Advantages to use a multiple N-of-1 trial methodology

 • Patients lost to follow-up or out of the study can still be analyzed on the phases already completed

 • Possibility to work with heterogeneous samples for individual interpretation

 • The 2 arms of the treatments are perfectly matched

 • All patients test both treatments (no ethical problem)

 • At group level: statistical significance with smaller sample size

 • Patient-by-patient analysis takes into account inter-individual variability by analyzing each N-of-1 trial to determine is a patient is a responder, non-responder, or is aggravated

 • Highlights possible inter-individual variability in the global results

 • Allows to extract an effect even in presence of large intra-individual variability (e.g.: patient performing variably because of pain, fatigue, unusual activity…) by measuring repeatedly the patient over time.

Disadvantages to use a multiple N-of-1 trial methodology

 • Only treatments with true on/off effects can be explored and the condition must be stable. Therefore, any prosthetic/orthotic inducing cerebral plasticity (e.g.: thumb opponent splints in children) or requiring a long time for the patient to adapt/learn cannot be explored. This limits the range of prosthetic interventions that can be explored by multiple N-of-1 trials.

 • The population is smaller and may not be representative of the general populationa.

 • Inability to explore statistically predictive factorsb.

 • Inability to detect low-prevalence side effects.

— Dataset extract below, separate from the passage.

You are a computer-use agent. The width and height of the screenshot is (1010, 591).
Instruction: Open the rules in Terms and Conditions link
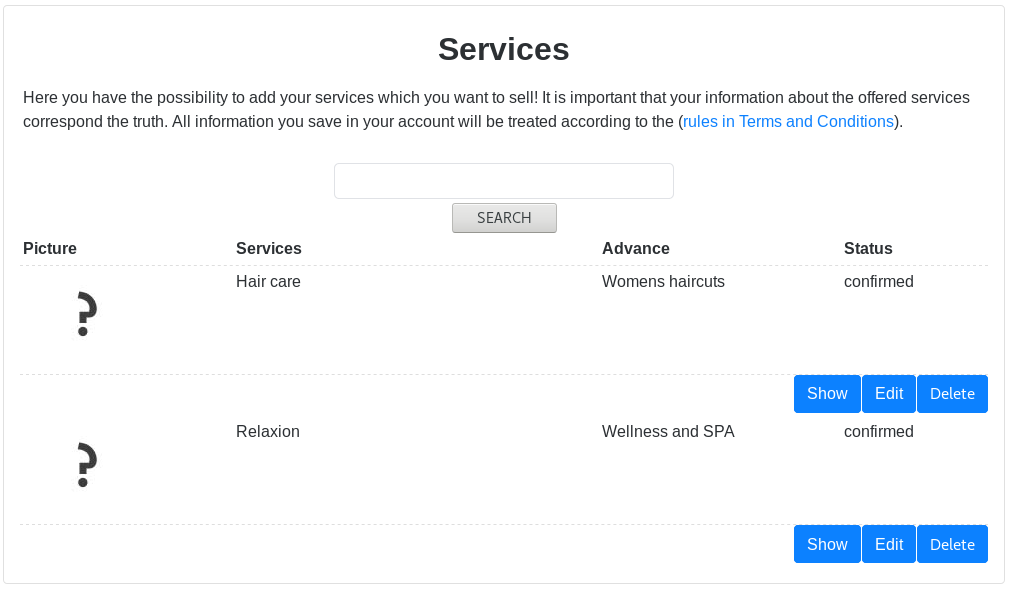(788, 122)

aHowever, this problem is not specific to N-of-1 trials. Randomized controlled trials (RCT) claim in theory to provide a generalizable population outcome but they mask variability in response to treatment. Even in the most successful RCT study there are individuals whose behavior is not affected or is worsened by treatment, but these results are drowned out by a group mean.

bThis is also true for randomized controlled trials (RCT). Power is calculated to demonstrate the effect of a treatment and not to determine predictive factors and responder characteristics.